-- Task statement --
Print the records below word for word, beginning with the first line and ending once the line containing "You are a computer-use" is printed.
===== Extracted information
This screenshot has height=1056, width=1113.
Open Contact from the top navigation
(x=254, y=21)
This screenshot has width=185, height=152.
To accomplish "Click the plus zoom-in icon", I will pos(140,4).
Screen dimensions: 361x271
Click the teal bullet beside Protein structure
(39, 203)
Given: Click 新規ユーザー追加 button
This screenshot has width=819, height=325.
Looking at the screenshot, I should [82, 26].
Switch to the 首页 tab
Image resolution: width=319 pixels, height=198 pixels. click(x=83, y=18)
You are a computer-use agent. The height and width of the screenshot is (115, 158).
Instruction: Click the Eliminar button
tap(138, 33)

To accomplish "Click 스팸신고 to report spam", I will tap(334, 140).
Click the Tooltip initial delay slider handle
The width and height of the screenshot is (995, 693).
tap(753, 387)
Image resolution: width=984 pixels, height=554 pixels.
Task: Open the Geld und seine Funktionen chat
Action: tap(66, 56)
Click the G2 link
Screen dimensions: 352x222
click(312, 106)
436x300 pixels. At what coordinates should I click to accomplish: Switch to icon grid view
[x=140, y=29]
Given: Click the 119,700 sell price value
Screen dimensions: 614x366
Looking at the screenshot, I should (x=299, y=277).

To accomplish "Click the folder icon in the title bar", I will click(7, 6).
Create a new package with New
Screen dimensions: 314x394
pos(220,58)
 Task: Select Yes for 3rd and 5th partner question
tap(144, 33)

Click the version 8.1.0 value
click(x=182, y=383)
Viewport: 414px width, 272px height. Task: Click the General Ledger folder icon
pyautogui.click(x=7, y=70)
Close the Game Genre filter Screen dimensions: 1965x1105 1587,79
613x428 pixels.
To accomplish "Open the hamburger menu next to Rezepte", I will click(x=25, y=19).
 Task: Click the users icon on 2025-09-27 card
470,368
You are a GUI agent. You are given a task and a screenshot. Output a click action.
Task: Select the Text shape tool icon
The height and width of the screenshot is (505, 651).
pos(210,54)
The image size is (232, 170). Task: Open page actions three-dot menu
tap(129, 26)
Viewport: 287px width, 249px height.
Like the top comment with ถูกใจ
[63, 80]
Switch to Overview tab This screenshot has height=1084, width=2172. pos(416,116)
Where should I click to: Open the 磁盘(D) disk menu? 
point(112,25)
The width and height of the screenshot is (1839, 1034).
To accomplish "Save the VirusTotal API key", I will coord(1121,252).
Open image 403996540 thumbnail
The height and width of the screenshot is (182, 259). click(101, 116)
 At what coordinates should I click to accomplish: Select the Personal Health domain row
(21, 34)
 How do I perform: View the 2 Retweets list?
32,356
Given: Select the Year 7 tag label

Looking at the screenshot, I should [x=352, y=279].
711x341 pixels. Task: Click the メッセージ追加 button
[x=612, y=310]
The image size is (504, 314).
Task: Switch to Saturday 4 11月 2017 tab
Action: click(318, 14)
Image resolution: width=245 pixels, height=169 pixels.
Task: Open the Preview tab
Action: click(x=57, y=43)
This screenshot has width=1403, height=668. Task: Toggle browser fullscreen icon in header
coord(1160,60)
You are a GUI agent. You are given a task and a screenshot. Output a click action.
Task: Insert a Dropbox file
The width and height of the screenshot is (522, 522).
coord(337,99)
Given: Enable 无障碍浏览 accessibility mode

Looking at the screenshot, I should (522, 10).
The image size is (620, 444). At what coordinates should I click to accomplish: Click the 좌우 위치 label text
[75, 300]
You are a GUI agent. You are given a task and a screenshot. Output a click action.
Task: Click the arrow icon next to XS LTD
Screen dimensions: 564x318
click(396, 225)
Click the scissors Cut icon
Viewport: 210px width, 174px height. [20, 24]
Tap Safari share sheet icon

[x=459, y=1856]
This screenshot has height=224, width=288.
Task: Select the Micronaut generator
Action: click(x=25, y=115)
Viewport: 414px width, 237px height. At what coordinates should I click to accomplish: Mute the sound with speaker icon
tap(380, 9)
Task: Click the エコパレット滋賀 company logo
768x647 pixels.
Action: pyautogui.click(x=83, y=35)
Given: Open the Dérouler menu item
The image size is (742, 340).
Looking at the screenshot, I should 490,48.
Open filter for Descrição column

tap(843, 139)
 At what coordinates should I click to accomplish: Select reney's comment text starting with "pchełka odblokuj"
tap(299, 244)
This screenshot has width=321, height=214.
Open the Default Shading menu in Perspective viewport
==========
-- The completed task --
This screenshot has height=1056, width=1113.
Open Contact from the top navigation
(x=254, y=21)
This screenshot has width=185, height=152.
To accomplish "Click the plus zoom-in icon", I will pos(140,4).
Screen dimensions: 361x271
Click the teal bullet beside Protein structure
(39, 203)
Given: Click 新規ユーザー追加 button
This screenshot has width=819, height=325.
Looking at the screenshot, I should [82, 26].
Switch to the 首页 tab
Image resolution: width=319 pixels, height=198 pixels. click(x=83, y=18)
You are a computer-use agent. The height and width of the screenshot is (115, 158).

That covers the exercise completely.